» What you are asked to do:
Present the lines below as a numbered list, omitting any blank lines. Leave the pictures out of your answer.

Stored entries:

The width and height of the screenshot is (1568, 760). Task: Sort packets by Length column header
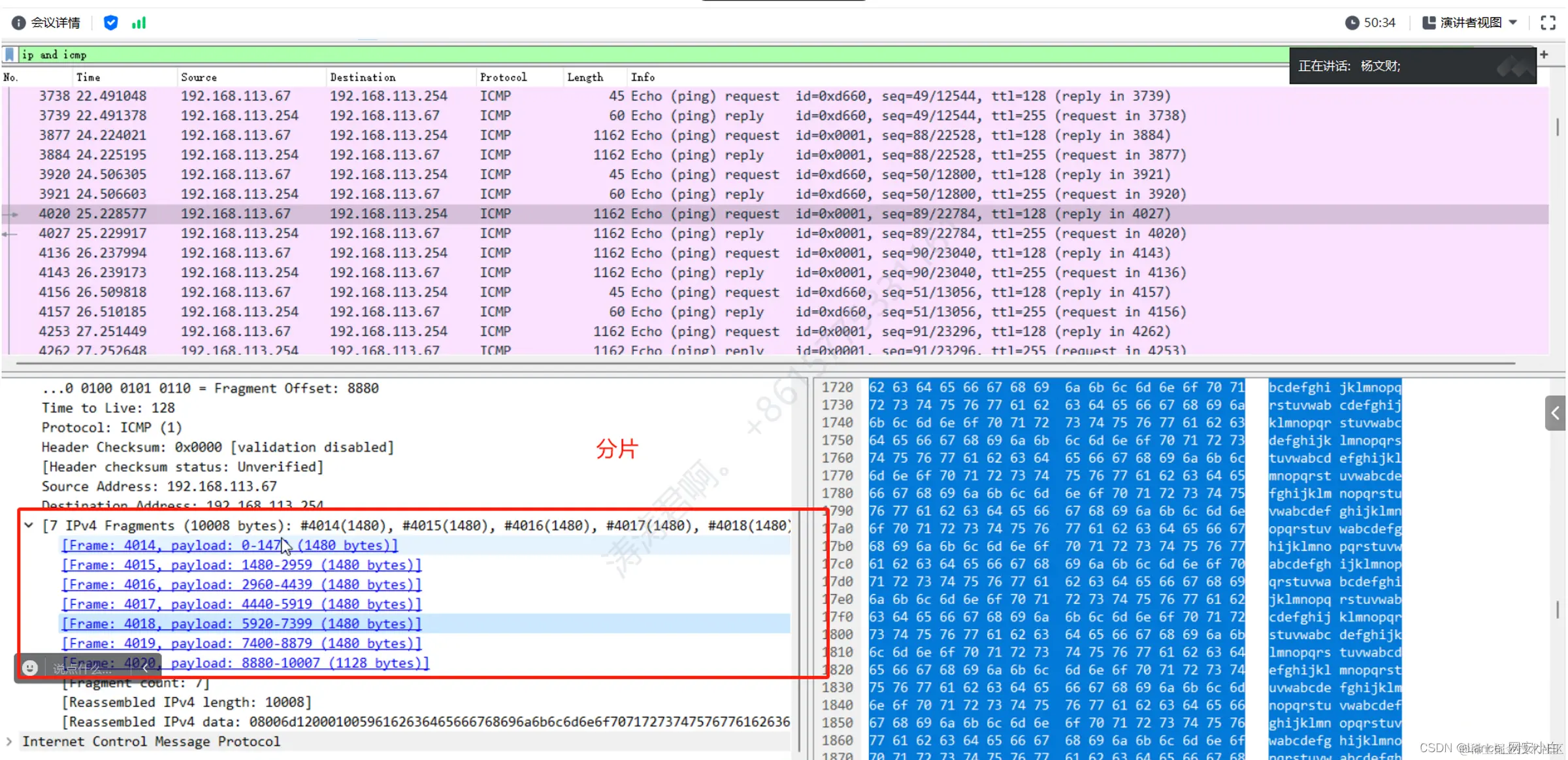point(585,77)
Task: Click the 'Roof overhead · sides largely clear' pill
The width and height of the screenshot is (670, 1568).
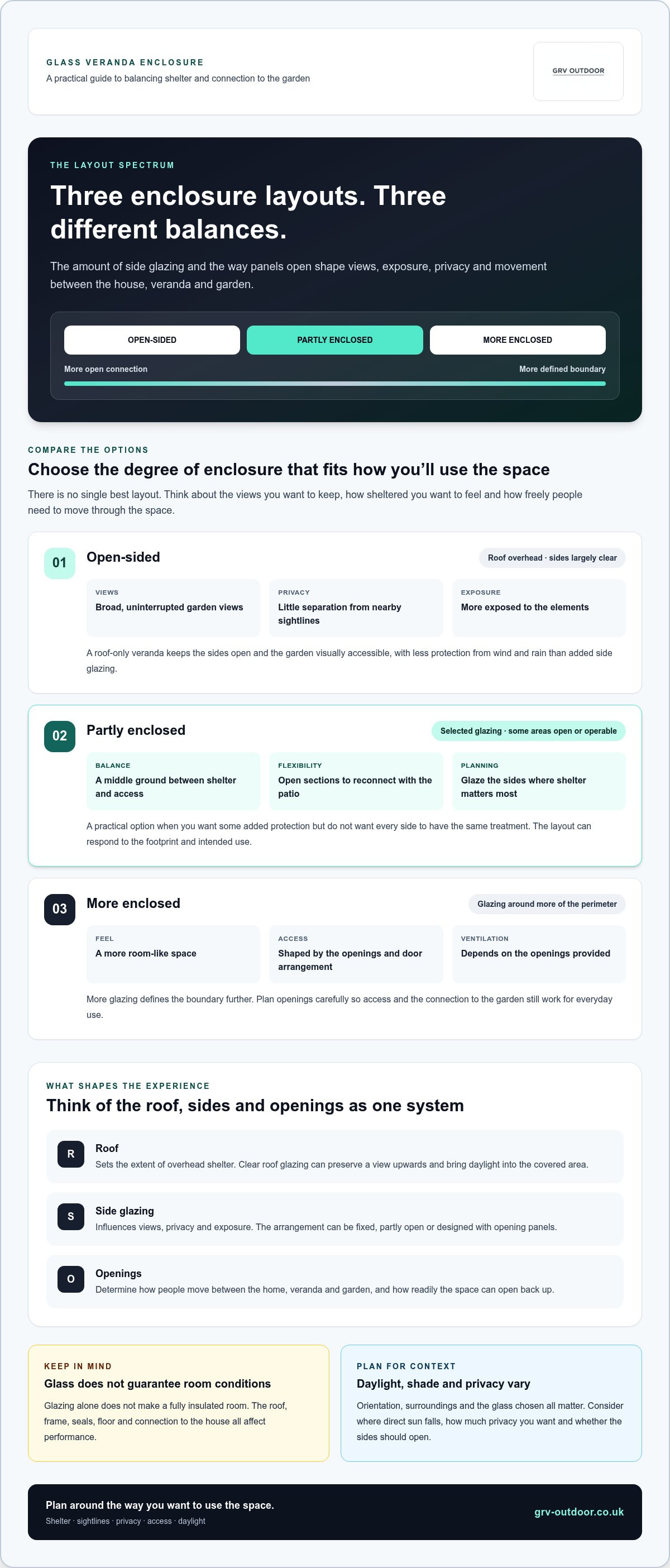Action: [x=552, y=557]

» Final answer:
1. The width and height of the screenshot is (1568, 760). Task: Sort packets by Length column header
2. point(585,77)
3. Task: Click the 'Roof overhead · sides largely clear' pill
4. The width and height of the screenshot is (670, 1568).
5. Action: [x=552, y=557]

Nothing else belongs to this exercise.